During the Kickstarter campaign we alluded to the idea that players would be able to see the condition of their ship deteriorate over time. This means that whether you’re the sort of player that has carefully run the same trade route a thousand times, or the type to constantly botch docking attempts and get into scraps with the local authorities, your ship will eventually begin to show signs of wear and tear.

The left-hand side of the image below is a paint-over of the Sidewinder model that was made as a reference for the rendering programmers, to represent the level of detail that the final effect will hopefully achieve. Within this image you can see examples of edge-based and directional wear, burn marks around thrusters, the flaking of paint and decals, as well as dirt and stains. All of these things will help to really communicate to other players the experiences that your ship has gone through.



 
This effect will be achieved by blending authored textures and procedural masks. The first step of this process is for our artists to define what each ship will look like in their painted and raw-material forms. The shader will then use procedural masks to remove the painted texture in chips, scratches and flakes, revealing the ship’s metal hull in areas where directional or edge wear might take place. A similar process will also take place for additive effects, such as dirt, stains and burn marks.

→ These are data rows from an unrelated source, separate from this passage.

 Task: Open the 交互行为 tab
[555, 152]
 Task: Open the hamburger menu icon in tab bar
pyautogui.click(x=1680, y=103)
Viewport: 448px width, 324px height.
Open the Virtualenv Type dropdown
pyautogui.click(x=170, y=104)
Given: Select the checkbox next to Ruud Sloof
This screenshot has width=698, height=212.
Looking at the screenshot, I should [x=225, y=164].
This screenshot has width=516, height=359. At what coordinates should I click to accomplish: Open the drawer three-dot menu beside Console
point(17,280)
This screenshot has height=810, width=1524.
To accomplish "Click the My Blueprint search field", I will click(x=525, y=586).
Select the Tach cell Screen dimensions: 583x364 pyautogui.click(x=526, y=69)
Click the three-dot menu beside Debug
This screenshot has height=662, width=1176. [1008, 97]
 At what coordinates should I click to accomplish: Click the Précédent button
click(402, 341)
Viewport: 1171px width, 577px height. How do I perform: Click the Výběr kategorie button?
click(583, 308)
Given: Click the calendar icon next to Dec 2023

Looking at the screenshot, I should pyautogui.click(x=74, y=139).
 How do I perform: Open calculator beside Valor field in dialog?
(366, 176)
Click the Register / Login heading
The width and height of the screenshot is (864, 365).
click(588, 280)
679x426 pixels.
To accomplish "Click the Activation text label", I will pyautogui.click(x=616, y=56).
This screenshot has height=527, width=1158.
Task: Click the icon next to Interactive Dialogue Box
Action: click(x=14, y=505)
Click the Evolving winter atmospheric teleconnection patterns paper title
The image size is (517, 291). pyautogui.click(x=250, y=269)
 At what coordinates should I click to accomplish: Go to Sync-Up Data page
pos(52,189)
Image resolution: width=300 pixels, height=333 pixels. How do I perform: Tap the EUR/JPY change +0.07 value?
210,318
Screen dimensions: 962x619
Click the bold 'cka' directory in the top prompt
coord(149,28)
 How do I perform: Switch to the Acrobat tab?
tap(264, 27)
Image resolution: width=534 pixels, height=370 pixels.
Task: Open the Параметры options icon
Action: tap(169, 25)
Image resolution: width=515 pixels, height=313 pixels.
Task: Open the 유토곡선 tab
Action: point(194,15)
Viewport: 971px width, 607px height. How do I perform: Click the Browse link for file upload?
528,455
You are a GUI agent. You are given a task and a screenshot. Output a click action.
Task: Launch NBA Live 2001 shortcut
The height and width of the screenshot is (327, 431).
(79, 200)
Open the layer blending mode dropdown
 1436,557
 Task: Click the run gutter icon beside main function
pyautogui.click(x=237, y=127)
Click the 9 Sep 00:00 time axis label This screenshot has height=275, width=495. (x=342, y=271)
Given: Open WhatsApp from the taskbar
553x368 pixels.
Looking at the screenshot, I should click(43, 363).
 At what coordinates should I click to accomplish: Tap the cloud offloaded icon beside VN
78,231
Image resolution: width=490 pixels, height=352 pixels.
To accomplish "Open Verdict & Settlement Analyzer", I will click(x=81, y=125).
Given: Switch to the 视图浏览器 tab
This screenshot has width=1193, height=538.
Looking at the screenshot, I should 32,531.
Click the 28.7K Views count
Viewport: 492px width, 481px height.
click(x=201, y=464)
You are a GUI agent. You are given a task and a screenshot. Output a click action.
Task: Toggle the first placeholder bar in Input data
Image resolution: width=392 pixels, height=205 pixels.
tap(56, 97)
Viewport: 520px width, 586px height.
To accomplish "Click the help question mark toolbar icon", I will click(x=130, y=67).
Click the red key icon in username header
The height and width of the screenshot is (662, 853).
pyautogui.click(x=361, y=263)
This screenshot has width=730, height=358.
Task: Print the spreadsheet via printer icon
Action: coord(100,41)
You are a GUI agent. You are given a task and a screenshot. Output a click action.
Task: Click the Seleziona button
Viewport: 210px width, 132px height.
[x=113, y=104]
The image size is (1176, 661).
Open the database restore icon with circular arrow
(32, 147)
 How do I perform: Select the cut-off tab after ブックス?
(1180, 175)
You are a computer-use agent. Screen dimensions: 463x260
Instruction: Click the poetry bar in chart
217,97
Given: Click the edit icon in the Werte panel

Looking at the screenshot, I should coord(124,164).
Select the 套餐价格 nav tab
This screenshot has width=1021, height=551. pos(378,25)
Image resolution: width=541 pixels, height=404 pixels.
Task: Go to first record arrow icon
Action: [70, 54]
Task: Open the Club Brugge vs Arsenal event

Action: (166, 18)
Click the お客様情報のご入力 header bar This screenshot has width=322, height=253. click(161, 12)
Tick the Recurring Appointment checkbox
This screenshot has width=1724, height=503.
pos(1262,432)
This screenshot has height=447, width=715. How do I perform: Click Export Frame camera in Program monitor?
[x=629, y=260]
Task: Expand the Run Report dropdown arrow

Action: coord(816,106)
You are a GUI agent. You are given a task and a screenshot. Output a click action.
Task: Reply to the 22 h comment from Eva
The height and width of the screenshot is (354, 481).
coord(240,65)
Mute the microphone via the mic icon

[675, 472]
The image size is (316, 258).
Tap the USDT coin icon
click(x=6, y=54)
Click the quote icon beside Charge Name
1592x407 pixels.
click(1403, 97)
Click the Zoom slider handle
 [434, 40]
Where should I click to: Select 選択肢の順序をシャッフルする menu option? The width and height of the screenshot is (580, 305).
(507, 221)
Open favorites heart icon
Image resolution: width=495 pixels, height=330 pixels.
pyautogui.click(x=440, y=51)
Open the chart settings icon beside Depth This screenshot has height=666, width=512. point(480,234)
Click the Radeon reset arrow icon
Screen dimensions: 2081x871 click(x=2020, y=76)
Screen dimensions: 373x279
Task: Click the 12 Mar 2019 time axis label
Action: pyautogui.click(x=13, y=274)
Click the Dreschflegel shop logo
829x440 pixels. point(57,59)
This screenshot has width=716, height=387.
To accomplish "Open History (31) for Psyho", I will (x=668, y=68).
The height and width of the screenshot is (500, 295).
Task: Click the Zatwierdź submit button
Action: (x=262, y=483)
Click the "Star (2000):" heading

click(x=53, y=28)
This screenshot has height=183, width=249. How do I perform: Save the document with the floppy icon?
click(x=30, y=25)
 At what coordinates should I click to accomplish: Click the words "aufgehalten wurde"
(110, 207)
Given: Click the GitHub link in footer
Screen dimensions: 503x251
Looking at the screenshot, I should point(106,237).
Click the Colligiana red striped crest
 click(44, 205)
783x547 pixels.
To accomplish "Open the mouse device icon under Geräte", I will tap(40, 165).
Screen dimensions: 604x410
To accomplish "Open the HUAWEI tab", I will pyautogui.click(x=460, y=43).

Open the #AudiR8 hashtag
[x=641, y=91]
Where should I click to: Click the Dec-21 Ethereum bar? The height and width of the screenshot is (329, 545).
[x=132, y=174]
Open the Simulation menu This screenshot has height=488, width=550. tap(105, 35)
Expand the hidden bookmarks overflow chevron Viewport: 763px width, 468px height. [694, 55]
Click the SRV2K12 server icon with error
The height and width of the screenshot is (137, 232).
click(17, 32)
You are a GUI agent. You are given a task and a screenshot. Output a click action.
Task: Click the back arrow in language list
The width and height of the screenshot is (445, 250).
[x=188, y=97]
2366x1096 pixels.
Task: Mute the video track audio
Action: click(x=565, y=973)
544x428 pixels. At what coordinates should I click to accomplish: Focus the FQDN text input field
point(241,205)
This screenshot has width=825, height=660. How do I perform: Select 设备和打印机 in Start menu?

The technique above describes how this effect will be achieved, but there also needs to be a rule set by which this technique is implemented. This will be done using logic that prescribes additional layers of detail by factoring in the encounters that a player has experienced with a chosen ship, as well as the length of time that a player has owned that specific ship. Overall this should add another level of immersion to the game and really allow players to see upon first glance just how much they and their ship have been through together.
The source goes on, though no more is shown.